TAREFA 1: Copie sem alterações a parte do texto sobre Mozart que começa nas palavras "Ato II. Setembro" e termina depois das palavras "com o arcebispo.".
TAREFA 2: De acordo com o texto sobre Mozart, qual foi o único emprego que ele conseguiu ao longo da vida?

TRECHO FORNECIDO:
┄┄┄┄┄┄┄┄┄┄┄┄┄┄┄┄┄┄┄┄

Ato II. Setembro de 1777 - 8 de junho de 1781. Primeira viagem sem o pai. Começo da emancipação e suas dificuldades: consciência. O primeiro caso amoroso (conhecido): sua prima (Bäsle), a mulher vulgar para Mozart. [...] A primeira grande briga com o pai; o humor fecal de Mozart. [...] Noção cada vez maior, de seu próprio valor. Noção cada vez maior, de sua vocação como compositor, especialmente de óperas. (Tempos de grande produção). Volta a Salzburgo [...]. Rompimento com o arcebispo.

Ato III. 8 de junho de 1781 - maio de 1788. Liberação da imaginação artística, individualização do padrão. Música de corte sob uma forma única, altamente individualizada. Para mencionar apenas as óperas: 16 de julho de 1782, primeira apresentação de O rapto do serralho ("Notas demais", disse o imperador). Primeira apresentação de Die Räuber (Os salteadores), de Schiller. 1º de maio de 1786, As bodas de Fígaro; recebida com críticas. 7 de maio de 1788, Don Giovanni. Medidas de economia em Viena, devido à guerra com os turcos.

Ato IV: 1788 - 5 de dezembro de 1791. Solidão crescente, decepções cada vez maiores. Se este ato fosse representado dramaticamente, ver-se-ia Mozart de pé, no palco, enquanto as pessoas conhecidas se vão embora, uma a uma. A esposa passa a maior parte do tempo nas estações de águas, as alunas nobres/patrícias que tinha anteriormente (são citadas) foram-se todas. Aumentam as dívidas e as preocupações com dinheiro. Os concertos por subscrição que ele anuncia fracassam redondamente. Don Giovanni  é recebido com frieza em Viena, embora saudado calorosamente em Praga. Suas cartas mostram-no num estado de desespero crescente, em parte devido aos problemas financeiros, em parte devido ao seu isolamento psicológico. As razões são diversas: - rejeição pela sociedade aristocrática de corte devido ao Fígaro, que provavelmente foi tido como sedicioso. - Suas obras são cada vez mais difíceis de entender. - Compõe cada vez mais para si mesmo, seguindo o impulso de sua própria imaginação. As três grandes sinfonias e outras obras são produzidas sem patronos, como artista autônomo. Mas, na época, as instituições de um mercado livre para obras musicais mal existiam.

Mais quatro parágrafos da orelha do livro: "Mozart foi educado na tradição da música de corte, numa sociedade que considerava os músicos como trabalhadores manuais, e de quem se esperava apenas que produzissem entretenimento para uma audiência cortesã. Ao longo de sua vida, esteve constantemente em busca de trabalho, porém o único emprego que conseguiu foi o de organista na pequena corte de Salzburgo.

┄┄┄┄┄┄┄┄┄┄┄┄┄┄┄┄┄┄┄┄

MATERIAL FORNECIDO:
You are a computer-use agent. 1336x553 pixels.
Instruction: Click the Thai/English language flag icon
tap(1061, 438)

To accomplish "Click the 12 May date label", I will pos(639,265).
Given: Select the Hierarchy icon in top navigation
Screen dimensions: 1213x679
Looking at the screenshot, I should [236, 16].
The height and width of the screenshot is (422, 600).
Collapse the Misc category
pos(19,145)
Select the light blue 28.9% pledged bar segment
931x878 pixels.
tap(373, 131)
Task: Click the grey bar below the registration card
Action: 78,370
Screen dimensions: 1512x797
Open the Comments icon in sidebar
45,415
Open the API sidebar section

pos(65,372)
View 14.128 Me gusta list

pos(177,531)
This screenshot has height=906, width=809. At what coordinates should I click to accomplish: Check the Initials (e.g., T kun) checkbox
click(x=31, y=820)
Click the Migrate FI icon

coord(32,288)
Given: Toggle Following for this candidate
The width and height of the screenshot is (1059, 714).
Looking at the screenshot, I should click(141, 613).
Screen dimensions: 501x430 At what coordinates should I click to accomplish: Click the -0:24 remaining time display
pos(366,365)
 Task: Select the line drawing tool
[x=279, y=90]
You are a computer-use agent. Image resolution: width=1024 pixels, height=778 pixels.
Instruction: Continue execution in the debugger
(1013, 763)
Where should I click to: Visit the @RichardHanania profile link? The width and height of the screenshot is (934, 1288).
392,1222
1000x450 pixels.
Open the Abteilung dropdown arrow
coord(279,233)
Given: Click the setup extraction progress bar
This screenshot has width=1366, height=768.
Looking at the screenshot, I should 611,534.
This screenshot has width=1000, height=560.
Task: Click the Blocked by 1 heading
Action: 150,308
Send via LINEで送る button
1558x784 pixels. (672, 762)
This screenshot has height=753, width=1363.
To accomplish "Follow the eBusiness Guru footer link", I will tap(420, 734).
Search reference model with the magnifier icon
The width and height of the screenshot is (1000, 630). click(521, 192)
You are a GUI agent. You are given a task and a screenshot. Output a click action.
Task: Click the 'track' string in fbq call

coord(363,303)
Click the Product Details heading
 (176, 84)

┄┄┄┄┄┄┄┄┄┄┄┄┄┄┄┄┄┄┄┄

RESPOSTA 1:
Ato II. Setembro de 1777 - 8 de junho de 1781. Primeira viagem sem o pai. Começo da emancipação e suas dificuldades: consciência. O primeiro caso amoroso (conhecido): sua prima (Bäsle), a mulher vulgar para Mozart. [...] A primeira grande briga com o pai; o humor fecal de Mozart. [...] Noção cada vez maior, de seu próprio valor. Noção cada vez maior, de sua vocação como compositor, especialmente de óperas. (Tempos de grande produção). Volta a Salzburgo [...]. Rompimento com o arcebispo.

RESPOSTA 2: O de organista na pequena corte de Salzburgo.